**Task:**
Please copy, exactly as they appear below, the lines from the one containing "Task: Tap the Lighthearted description" through the one containing "The height and width of the screenshot is (941, 1080).".

**Provided data:**
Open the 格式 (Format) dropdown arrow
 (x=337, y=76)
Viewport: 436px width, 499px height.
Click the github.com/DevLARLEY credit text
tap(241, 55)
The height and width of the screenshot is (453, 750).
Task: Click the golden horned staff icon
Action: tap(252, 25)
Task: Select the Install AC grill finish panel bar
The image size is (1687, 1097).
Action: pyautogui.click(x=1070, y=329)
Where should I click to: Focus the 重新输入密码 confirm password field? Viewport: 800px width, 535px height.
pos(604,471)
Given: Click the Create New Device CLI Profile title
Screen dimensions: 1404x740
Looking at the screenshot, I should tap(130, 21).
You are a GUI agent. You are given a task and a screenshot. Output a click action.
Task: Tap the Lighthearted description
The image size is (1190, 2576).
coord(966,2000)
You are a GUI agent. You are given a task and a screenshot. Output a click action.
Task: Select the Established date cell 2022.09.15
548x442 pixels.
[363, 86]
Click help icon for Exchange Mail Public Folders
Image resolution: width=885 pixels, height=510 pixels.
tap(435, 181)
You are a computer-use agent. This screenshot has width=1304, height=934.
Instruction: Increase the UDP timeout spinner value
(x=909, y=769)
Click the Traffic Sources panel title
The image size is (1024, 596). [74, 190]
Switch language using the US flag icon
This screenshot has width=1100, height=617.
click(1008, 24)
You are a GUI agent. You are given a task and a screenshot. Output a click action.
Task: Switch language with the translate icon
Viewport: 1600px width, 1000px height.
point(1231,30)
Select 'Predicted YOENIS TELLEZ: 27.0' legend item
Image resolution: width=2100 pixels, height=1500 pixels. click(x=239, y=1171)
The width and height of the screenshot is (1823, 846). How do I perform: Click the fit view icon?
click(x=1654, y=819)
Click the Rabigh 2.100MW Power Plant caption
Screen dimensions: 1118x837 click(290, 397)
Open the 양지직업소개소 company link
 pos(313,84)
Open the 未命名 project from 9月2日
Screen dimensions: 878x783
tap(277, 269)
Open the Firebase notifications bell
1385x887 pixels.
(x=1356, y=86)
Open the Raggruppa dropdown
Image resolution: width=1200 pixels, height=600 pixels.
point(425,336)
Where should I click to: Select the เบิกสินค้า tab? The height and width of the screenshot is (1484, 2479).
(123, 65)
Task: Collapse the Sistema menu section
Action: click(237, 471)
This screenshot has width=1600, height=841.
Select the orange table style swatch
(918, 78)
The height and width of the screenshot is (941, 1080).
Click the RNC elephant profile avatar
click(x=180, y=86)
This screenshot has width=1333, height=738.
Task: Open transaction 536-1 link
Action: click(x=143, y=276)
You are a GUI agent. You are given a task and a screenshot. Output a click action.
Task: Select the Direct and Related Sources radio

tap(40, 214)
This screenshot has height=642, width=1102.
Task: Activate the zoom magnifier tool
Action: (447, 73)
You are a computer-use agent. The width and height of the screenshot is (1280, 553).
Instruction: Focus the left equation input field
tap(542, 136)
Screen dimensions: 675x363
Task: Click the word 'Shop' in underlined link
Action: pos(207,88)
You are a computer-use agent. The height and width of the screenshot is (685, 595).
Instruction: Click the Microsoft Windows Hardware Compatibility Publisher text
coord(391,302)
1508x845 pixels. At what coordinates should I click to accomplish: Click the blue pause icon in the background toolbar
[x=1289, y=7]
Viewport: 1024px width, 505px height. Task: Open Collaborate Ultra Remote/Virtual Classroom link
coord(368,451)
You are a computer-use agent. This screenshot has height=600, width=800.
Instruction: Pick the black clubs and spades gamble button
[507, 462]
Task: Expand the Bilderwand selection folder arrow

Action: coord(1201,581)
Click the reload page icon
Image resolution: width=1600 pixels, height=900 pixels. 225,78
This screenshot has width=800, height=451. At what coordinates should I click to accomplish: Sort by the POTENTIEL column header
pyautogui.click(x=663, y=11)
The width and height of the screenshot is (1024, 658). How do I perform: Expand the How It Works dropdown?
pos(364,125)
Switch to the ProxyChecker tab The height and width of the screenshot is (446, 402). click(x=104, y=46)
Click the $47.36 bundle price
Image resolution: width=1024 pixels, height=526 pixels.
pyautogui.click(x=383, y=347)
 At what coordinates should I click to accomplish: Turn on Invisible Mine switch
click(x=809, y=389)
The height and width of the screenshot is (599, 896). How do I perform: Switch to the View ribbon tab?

**Solution for this exercise:**
Task: Tap the Lighthearted description
The image size is (1190, 2576).
coord(966,2000)
You are a GUI agent. You are given a task and a screenshot. Output a click action.
Task: Select the Established date cell 2022.09.15
548x442 pixels.
[363, 86]
Click help icon for Exchange Mail Public Folders
Image resolution: width=885 pixels, height=510 pixels.
tap(435, 181)
You are a computer-use agent. This screenshot has width=1304, height=934.
Instruction: Increase the UDP timeout spinner value
(x=909, y=769)
Click the Traffic Sources panel title
The image size is (1024, 596). [74, 190]
Switch language using the US flag icon
This screenshot has width=1100, height=617.
click(1008, 24)
You are a GUI agent. You are given a task and a screenshot. Output a click action.
Task: Switch language with the translate icon
Viewport: 1600px width, 1000px height.
point(1231,30)
Select 'Predicted YOENIS TELLEZ: 27.0' legend item
Image resolution: width=2100 pixels, height=1500 pixels. click(x=239, y=1171)
The width and height of the screenshot is (1823, 846). How do I perform: Click the fit view icon?
click(x=1654, y=819)
Click the Rabigh 2.100MW Power Plant caption
Screen dimensions: 1118x837 click(290, 397)
Open the 양지직업소개소 company link
 pos(313,84)
Open the 未命名 project from 9月2日
Screen dimensions: 878x783
tap(277, 269)
Open the Firebase notifications bell
1385x887 pixels.
(x=1356, y=86)
Open the Raggruppa dropdown
Image resolution: width=1200 pixels, height=600 pixels.
point(425,336)
Where should I click to: Select the เบิกสินค้า tab? The height and width of the screenshot is (1484, 2479).
(123, 65)
Task: Collapse the Sistema menu section
Action: click(237, 471)
This screenshot has width=1600, height=841.
Select the orange table style swatch
(918, 78)
The height and width of the screenshot is (941, 1080).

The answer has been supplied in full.